DOKUMENTTEXT:
☆ ☆ ☆ ☆ ☆
MORGEN: Wie realistisch sind Ihre Befürchtungen?

BÖHME: Ich zähle nicht zu den Politikern, die den heißen Herbst herbeireden, aber man muss den Tatsachen ins Auge schauen. Ich halte nichts von Randalierenden, die das Leben anderer - auch Polizisten sind Bürger - bedrohenden Vermummten, die unserer friedlichen Demonstrationskultur jetzt einen Touch geben, der wieder eine Eskalation von Gewalt darstellt.

Ich halte aber auch nichts von Polizisten oder Polizeiführern, die sich unangemessen ihrer Haut wehren. Vor allem halte ich überhaupt nichts von Politikern, die wortbrüchig werden. Und in der Mainzer Straße ist man wortbrüchig geworden, auf beiden Seiten. Doch ist der Polizeieinsatz in der Mainzer Straße im Moment noch nicht so weit geprüft, dass man vor die Presse gehen sollte. Allgemein gilt: Wenn wir eine bürgernahe Polizei wollen, müssen wir akzeptieren, dass Bürger die Polizei und ihre Einsätze kritisch betrachten. Dazu verlange ich in den nächsten Tagen eine konkrete Benennung der politisch Verantwortlichen. Und die Analyse des erreichten Verhandlungsstandes zwischen den Besetzern und dem Bezirksbürgermeister Helios Mendiburu.

MORGEN: Wie sehen Sie die Rolle von Herrn Mendiburu?

BÖHME: Das ist einer der Sozialdemokraten, auf die ich wirklich stolz bin und dessen Arbeit von Monaten mit den Hausbesetzern Erfolg hatte. Und er schaffte es, bei den anwohnenden Bürgern um Verständnis zu werben.

Ich glaube, dass eine Herausforderung an friedliche Hausbesetzer, wie sie hier stattgefunden hat, nichts mit kritischer Kultur und Demokratie zu tun hat. Vor allem bin ich schockiert über die Talk-Runde im Fernsehen, N3, vorige Woche, wo nicht mal ein Verantwortlicher aus Ostberlin vertreten war.

MORGEN: Sie als Polizeibeauftragter sind nicht eingeladen worden?

BÖHME: Auch Innenstadtrat Krüger nicht - zu einer Runde, in der man sich nur über Angemessenheit und Unangemessenheit von Gewalt gegen Hausbesetzer unterhielt und nicht einen Satz fand über den sozialen Hintergrund dieser eskalierenden Gewalt oder für - die jungen Leute.

Ich bin allerdings auch der Meinung, dass man mit angemessenen Strafen Menschen zur Verantwortung ziehen soll, die von Dächern Steine auf Polizisten werfen. Immerhin musste die Polizei hier wieder einmal herhalten für die Unfähigkeit von Politikern, Probleme zu lösen.

MORGEN: "Mainzer Straße, Berlin", das hätte ein Symbol für Konfliktfähigkeit werden können . . .
☆ ☆ ☆ ☆ ☆
BEREITGESTELLTES MATERIAL:
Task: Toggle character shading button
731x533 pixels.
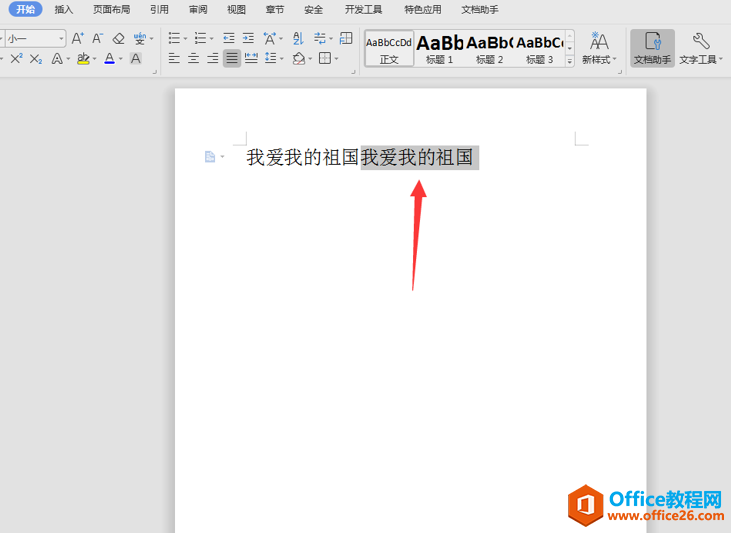Action: click(136, 59)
☆ ☆ ☆ ☆ ☆
Gib aus dem Interview zur Mainzer Straße den Wortlaut von „MORGEN: Wie sehen“ bis „nicht eingeladen worden?“ unverändert wieder.

AUSGABE:
MORGEN: Wie sehen Sie die Rolle von Herrn Mendiburu?

BÖHME: Das ist einer der Sozialdemokraten, auf die ich wirklich stolz bin und dessen Arbeit von Monaten mit den Hausbesetzern Erfolg hatte. Und er schaffte es, bei den anwohnenden Bürgern um Verständnis zu werben.

Ich glaube, dass eine Herausforderung an friedliche Hausbesetzer, wie sie hier stattgefunden hat, nichts mit kritischer Kultur und Demokratie zu tun hat. Vor allem bin ich schockiert über die Talk-Runde im Fernsehen, N3, vorige Woche, wo nicht mal ein Verantwortlicher aus Ostberlin vertreten war.

MORGEN: Sie als Polizeibeauftragter sind nicht eingeladen worden?